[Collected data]
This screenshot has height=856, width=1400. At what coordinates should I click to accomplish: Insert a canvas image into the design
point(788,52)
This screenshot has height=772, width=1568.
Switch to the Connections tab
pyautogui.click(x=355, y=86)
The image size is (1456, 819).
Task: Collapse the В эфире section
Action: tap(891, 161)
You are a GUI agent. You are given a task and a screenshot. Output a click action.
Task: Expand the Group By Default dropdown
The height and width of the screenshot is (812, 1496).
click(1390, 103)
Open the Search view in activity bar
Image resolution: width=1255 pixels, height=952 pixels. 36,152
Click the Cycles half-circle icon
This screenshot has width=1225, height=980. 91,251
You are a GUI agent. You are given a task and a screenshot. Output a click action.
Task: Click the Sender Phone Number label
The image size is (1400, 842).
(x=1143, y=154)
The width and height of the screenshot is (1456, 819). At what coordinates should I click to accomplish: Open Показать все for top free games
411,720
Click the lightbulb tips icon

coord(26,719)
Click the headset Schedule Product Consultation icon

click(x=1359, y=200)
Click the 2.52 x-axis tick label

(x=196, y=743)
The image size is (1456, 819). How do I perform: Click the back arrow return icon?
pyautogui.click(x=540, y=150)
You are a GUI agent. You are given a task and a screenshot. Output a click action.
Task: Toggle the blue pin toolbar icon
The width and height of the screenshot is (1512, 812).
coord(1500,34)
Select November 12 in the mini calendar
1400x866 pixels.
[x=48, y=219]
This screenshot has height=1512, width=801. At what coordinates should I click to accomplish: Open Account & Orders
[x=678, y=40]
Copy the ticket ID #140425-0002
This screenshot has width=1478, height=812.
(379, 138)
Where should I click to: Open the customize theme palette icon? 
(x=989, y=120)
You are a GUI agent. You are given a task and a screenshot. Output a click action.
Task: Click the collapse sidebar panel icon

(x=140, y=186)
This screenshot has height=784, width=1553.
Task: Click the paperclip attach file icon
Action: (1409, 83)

WHAT THIS TASK INVOLVES -
Write out all records exactly, keeping every detail.

WRITTEN RESPONSE -
This screenshot has height=856, width=1400. At what coordinates should I click to accomplish: Insert a canvas image into the design
point(788,52)
This screenshot has height=772, width=1568.
Switch to the Connections tab
pyautogui.click(x=355, y=86)
The image size is (1456, 819).
Task: Collapse the В эфире section
Action: tap(891, 161)
You are a GUI agent. You are given a task and a screenshot. Output a click action.
Task: Expand the Group By Default dropdown
The height and width of the screenshot is (812, 1496).
click(1390, 103)
Open the Search view in activity bar
Image resolution: width=1255 pixels, height=952 pixels. 36,152
Click the Cycles half-circle icon
This screenshot has width=1225, height=980. 91,251
You are a GUI agent. You are given a task and a screenshot. Output a click action.
Task: Click the Sender Phone Number label
The image size is (1400, 842).
(x=1143, y=154)
The width and height of the screenshot is (1456, 819). At what coordinates should I click to accomplish: Open Показать все for top free games
411,720
Click the lightbulb tips icon

coord(26,719)
Click the headset Schedule Product Consultation icon

click(x=1359, y=200)
Click the 2.52 x-axis tick label

(x=196, y=743)
The image size is (1456, 819). How do I perform: Click the back arrow return icon?
pyautogui.click(x=540, y=150)
You are a GUI agent. You are given a task and a screenshot. Output a click action.
Task: Toggle the blue pin toolbar icon
The width and height of the screenshot is (1512, 812).
coord(1500,34)
Select November 12 in the mini calendar
1400x866 pixels.
[x=48, y=219]
This screenshot has height=1512, width=801. At what coordinates should I click to accomplish: Open Account & Orders
[x=678, y=40]
Copy the ticket ID #140425-0002
This screenshot has width=1478, height=812.
(379, 138)
Where should I click to: Open the customize theme palette icon? 
(x=989, y=120)
You are a GUI agent. You are given a task and a screenshot. Output a click action.
Task: Click the collapse sidebar panel icon

(x=140, y=186)
This screenshot has height=784, width=1553.
Task: Click the paperclip attach file icon
Action: (1409, 83)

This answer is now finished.